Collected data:
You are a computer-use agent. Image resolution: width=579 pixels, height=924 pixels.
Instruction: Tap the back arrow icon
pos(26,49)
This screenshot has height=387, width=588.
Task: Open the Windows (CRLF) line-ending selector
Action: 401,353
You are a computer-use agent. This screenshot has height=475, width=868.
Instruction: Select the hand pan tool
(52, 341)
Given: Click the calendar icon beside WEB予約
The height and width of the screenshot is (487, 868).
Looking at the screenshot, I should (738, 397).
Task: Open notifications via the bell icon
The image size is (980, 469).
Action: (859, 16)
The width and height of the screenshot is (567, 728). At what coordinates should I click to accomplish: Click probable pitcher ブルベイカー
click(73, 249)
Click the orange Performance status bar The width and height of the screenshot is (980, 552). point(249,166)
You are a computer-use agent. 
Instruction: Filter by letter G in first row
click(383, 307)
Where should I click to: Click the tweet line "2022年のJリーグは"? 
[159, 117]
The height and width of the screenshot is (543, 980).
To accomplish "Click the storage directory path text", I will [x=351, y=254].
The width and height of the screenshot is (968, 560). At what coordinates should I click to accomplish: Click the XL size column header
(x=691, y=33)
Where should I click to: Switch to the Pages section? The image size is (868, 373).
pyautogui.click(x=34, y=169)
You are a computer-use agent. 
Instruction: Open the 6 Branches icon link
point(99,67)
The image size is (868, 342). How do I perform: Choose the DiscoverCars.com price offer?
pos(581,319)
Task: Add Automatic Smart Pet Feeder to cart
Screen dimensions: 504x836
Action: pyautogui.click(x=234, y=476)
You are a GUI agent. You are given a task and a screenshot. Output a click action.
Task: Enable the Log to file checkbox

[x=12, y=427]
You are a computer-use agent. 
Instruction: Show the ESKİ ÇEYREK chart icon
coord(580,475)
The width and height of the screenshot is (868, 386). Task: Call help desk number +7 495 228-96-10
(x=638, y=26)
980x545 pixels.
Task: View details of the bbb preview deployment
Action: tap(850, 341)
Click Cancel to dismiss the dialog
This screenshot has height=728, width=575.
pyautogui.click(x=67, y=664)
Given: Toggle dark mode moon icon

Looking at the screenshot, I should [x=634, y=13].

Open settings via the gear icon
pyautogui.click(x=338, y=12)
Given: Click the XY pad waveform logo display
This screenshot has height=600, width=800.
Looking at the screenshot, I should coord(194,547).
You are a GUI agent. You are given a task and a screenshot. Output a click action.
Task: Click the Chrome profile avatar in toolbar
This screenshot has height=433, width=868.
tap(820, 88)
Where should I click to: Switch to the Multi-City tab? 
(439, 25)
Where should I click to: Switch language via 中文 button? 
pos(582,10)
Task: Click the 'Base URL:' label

Your instructions. Restate the data above word for word, please.

Written solution.
You are a computer-use agent. Image resolution: width=579 pixels, height=924 pixels.
Instruction: Tap the back arrow icon
pos(26,49)
This screenshot has height=387, width=588.
Task: Open the Windows (CRLF) line-ending selector
Action: 401,353
You are a computer-use agent. This screenshot has height=475, width=868.
Instruction: Select the hand pan tool
(52, 341)
Given: Click the calendar icon beside WEB予約
The height and width of the screenshot is (487, 868).
Looking at the screenshot, I should (738, 397).
Task: Open notifications via the bell icon
The image size is (980, 469).
Action: (859, 16)
The width and height of the screenshot is (567, 728). At what coordinates should I click to accomplish: Click probable pitcher ブルベイカー
click(73, 249)
Click the orange Performance status bar The width and height of the screenshot is (980, 552). point(249,166)
You are a computer-use agent. 
Instruction: Filter by letter G in first row
click(383, 307)
Where should I click to: Click the tweet line "2022年のJリーグは"? 
[159, 117]
The height and width of the screenshot is (543, 980).
To accomplish "Click the storage directory path text", I will [x=351, y=254].
The width and height of the screenshot is (968, 560). At what coordinates should I click to accomplish: Click the XL size column header
(x=691, y=33)
Where should I click to: Switch to the Pages section? The image size is (868, 373).
pyautogui.click(x=34, y=169)
You are a computer-use agent. 
Instruction: Open the 6 Branches icon link
point(99,67)
The image size is (868, 342). How do I perform: Choose the DiscoverCars.com price offer?
pos(581,319)
Task: Add Automatic Smart Pet Feeder to cart
Screen dimensions: 504x836
Action: pyautogui.click(x=234, y=476)
You are a GUI agent. You are given a task and a screenshot. Output a click action.
Task: Enable the Log to file checkbox

[x=12, y=427]
You are a computer-use agent. 
Instruction: Show the ESKİ ÇEYREK chart icon
coord(580,475)
The width and height of the screenshot is (868, 386). Task: Call help desk number +7 495 228-96-10
(x=638, y=26)
980x545 pixels.
Task: View details of the bbb preview deployment
Action: tap(850, 341)
Click Cancel to dismiss the dialog
This screenshot has height=728, width=575.
pyautogui.click(x=67, y=664)
Given: Toggle dark mode moon icon

Looking at the screenshot, I should [x=634, y=13].

Open settings via the gear icon
pyautogui.click(x=338, y=12)
Given: Click the XY pad waveform logo display
This screenshot has height=600, width=800.
Looking at the screenshot, I should coord(194,547).
You are a GUI agent. You are given a task and a screenshot. Output a click action.
Task: Click the Chrome profile avatar in toolbar
This screenshot has height=433, width=868.
tap(820, 88)
Where should I click to: Switch to the Multi-City tab? 
(439, 25)
Where should I click to: Switch language via 中文 button? 
pos(582,10)
Task: Click the 'Base URL:' label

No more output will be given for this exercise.